What is a cryptocurrency exchange in the first place? What are the differences between an exchange and a retail dealer/onsite seller, and how do partnered/registered status and Financial Services Agency authorization differ?
In December 2017, a cryptocurrency that rapidly spread its name to the world.
Young people with no investment experience, having heard of the surge in BTC, began opening accounts at “cryptocurrency exchanges” all at once.
They are the so-called “Degawa group.”
Among them were people who, not knowing the difference between a cryptocurrency exchange and a trading desk, even opened accounts.
However, to purchase cryptocurrency, you must create an account at a cryptocurrency exchange.
Then, what exactly is a cryptocurrency exchange? What is the difference between a trading desk and an exchange?
Or, what is the difference between a deemed operator and a cryptocurrency exchange operator?
Some people might be thinking this.
In this article, we will delve into what a cryptocurrency exchange is in the first place, so
whether you already know or don’t know, please read to the end.
What is a cryptocurrency exchange in the first place?
In short, a cryptocurrency exchange is a bank that can exchange digital currencies, which have no physical form like banknotes or coins.bank
For example, you deposit money (banknotes) at a bank and transfer or withdraw money, right?
Whether the bank actually does it or not, basically you can withdraw banknotes from the bank anytime.
In other words, a cryptocurrency exchange is a gateway you use when you want to buy cryptocurrency (the bank’s equivalent of banknotes).
Specifically, it is a business that receives orders from users to buy or sell various cryptocurrencies like Bitcoin and manages the purchased cryptocurrencies in accounts.
Indeed, an exchange can be said to be the “bank” of cryptocurrency.
And, exchanges do not have actual physical storefronts; users access the exchange’s site via the Internet and place cryptocurrency trading orders.

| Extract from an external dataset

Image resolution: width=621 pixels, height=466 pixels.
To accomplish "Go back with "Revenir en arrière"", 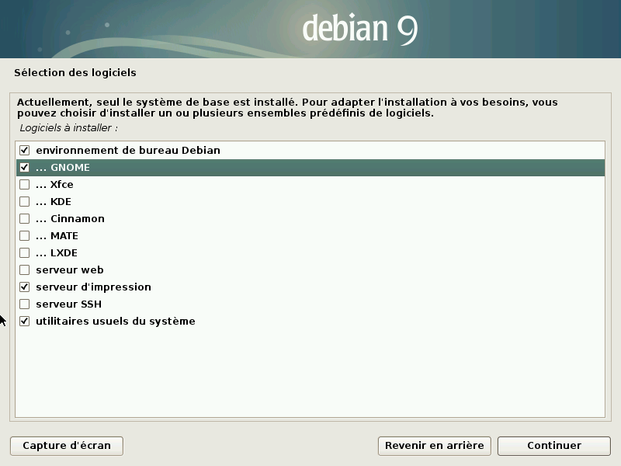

Next, let’s look at the history of the birth of cryptocurrency exchanges.
The history of the birth of cryptocurrency exchanges
The catalyst for Bitcoin’s creation was trading with pizza, but just one year after Bitcoin’s birth in 2009, Bitcoin exchanges appeared in 2010.

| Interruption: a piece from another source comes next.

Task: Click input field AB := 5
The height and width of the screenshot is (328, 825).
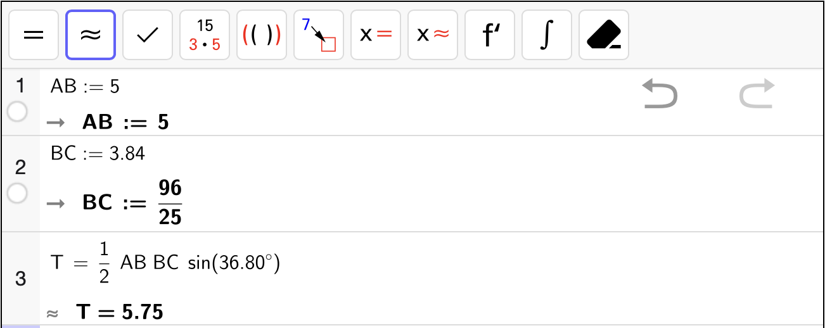Action: point(85,87)
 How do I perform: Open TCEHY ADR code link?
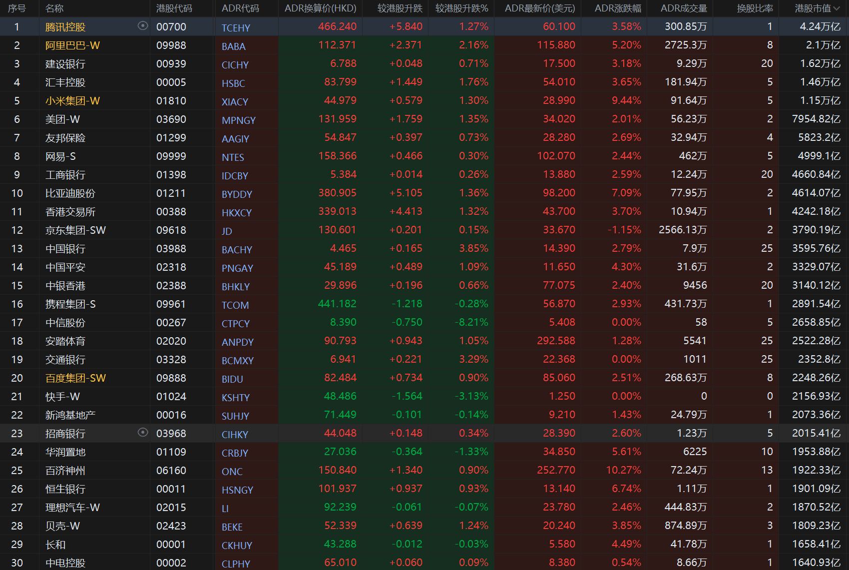[236, 28]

The world’s first exchange, a Bitcoin exchange, opened on February 6, 2010 in a building next to the New York Stock Exchange for about $50,000 (about 5.5 million yen).

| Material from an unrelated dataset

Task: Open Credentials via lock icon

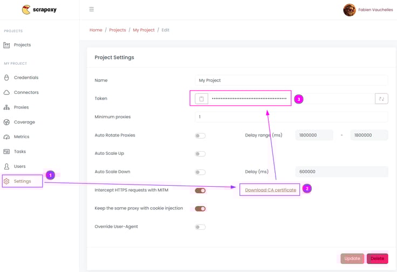Action: (x=6, y=78)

The founder of that exchange was Nick Ponos, who named the world’s first cryptocurrency exchange “Bitcoin Center” and opened it.
Subsequently, due to the need for exchange with fiat currency, “BitInstant” was established by Charlie Shrem, one of the founders of the Bitcoin Foundation.
BitInstant had the role of exchanging fiat currency for Bitcoin, but it disappeared after January 2014.
However, since BitInstant’s birth, exchanges have continued to be established rapidly, and now the exact number of exchanges is uncountable (※).
There are about 20 cryptocurrency exchanges in Japan, but globally there may still be relatively few.
Roles of cryptocurrency exchanges
Now that we’ve introduced the roles and history of cryptocurrency exchanges, the main tasks they perform are threefold:
- Selling cryptocurrencies (trading desk)
- Mediating cryptocurrency trades (exchange)
- Managing users’ accounts
Regarding 1 and 2, I’ll introduce them later under “Differences between the trading desk and the exchange.”
User account management
Both trading desks and exchanges store the cryptocurrencies purchased by customers in accounts much like a bank deposit accountand manage customer accounts on the exchange.
Some exchanges offer services like recurring purchases of cryptocurrencies or lending customers’ cryptocurrencies and returning them with a certain percentage markup on a set date.
Thus, account management for customers is also the exchange’s job.
However!
Unfortunately, most current cryptocurrency exchanges have fallen from trust due to security concerns.
Therefore, investors today think of managing their assets themselves with hardware wallets or mobile wallets like Gincoand take responsibility for their own assets.
However, the place where virtual currencies are traded and managed in a virtual space is precisely a “cryptocurrency exchange.”